Телефон топит гудками. Выбегаю из дверей гимназии и иду куда-то, все равно куда, потому что не хочу возвращаться домой. Дребезжащий трамвай подбирает меня где-то на Лиговке. Холодно. Ноги в стальных носках ботинок совсем замерзли. Я схожу почти на конечной и заглядываю в Литераторские Мостки. Там тишина. Снег лежит сплошным ковром, и я прохожу по нему, оставляя первые и единственные следы. Спотыкаюсь о плиту. Стираю ледяными пальцами снег с полированного мрамора. Там написано: «Утоли, утоли мои печали. Успокой, успокой мои тревоги». Я возвращаюсь домой. Мама сидит на диване и плачет. Я смотрю на нее и понимаю, что мне все равно. От этого глаза защипало. Зачем-то пришлось обнять ее и сказать: «Мам… Ну не плачь».

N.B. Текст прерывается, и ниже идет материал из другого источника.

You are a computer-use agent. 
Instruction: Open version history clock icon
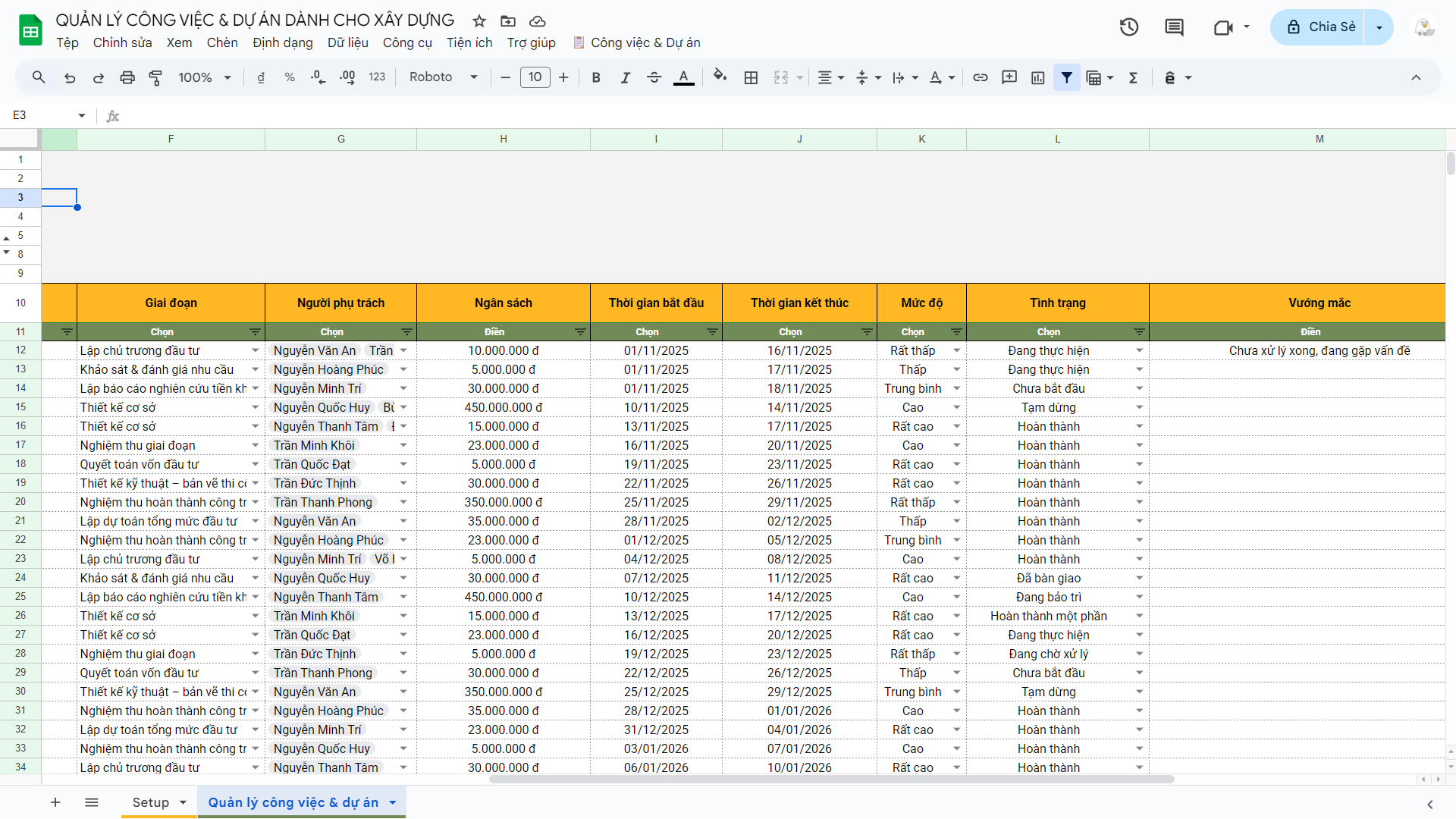pyautogui.click(x=1129, y=27)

Утро. Кофе. Все как обычно. Только теперь я разговариваю с мамой. Не знаю, зачем.
18.
Читаю бесконечные объяснения, глупые слова, пустые обещания. «Я хочу быть с тобой». «…у меня появилась девушка». Я не плачу. Мне смешно. Я включаю горячую воду и захожу в душ. И там смеюсь, сидя на дне ванны. Мне кажется, что мое тело грязное, в нем нет ни единого чистого уголка – все в Нем, все в любви. Я хочу вывернуться наизнанку и вычистить себя жесткой щеткой. Под душем все равно непонятно, плачешь ты или нет.
Лана уходит из клуба. Я остаюсь – еще только полтретьего. Она увидела своего Сирила Грэя, и он сказал: «Нigher!» А мое божество – худой маленький мальчик с разрисованным гримом лицом и полупрозрачными ладонями. Это была последняя ночь, проведенная вместе с ней.
19.
В два глотка выпиваю кофейную кружку любимого вина. Закуриваю. Перетаскиваю ползунок проигрывателя на начало ролика и смотрю. I fuck on first date на черном поле тонкого свитера. «…а собака была такая эбанутая…» Тускло усмехаюсь про себя. Открываю блокнот и ловлю абсурдные мысли, которые на ходу превращаются в историю.
«Какая же ты непутевая, Джелиза-Роза! У тебя даже кровь не может идти как положено!»
Переворачиваю страницу и надеваю на палец кукольную голову.
«Ну и ладно, плевать…» - отвечаю я своему отражению.
20.
?
@музыка: fla - unleashed (s. komor rmx)
@настроение: мммда
а вообще напомнило какой-то фантастический рассказ, помню название - "родители были людьми", автора не помню. там от лица ребенка-мутанта. тут тож чего-то такого ждала... типа "я ударю..." +) а не суЕцида =\ мб, переделать?
и это... суЕцида там нету О_о я его не писал, как щас помню. там вроде кончается вопросом, а не точкой.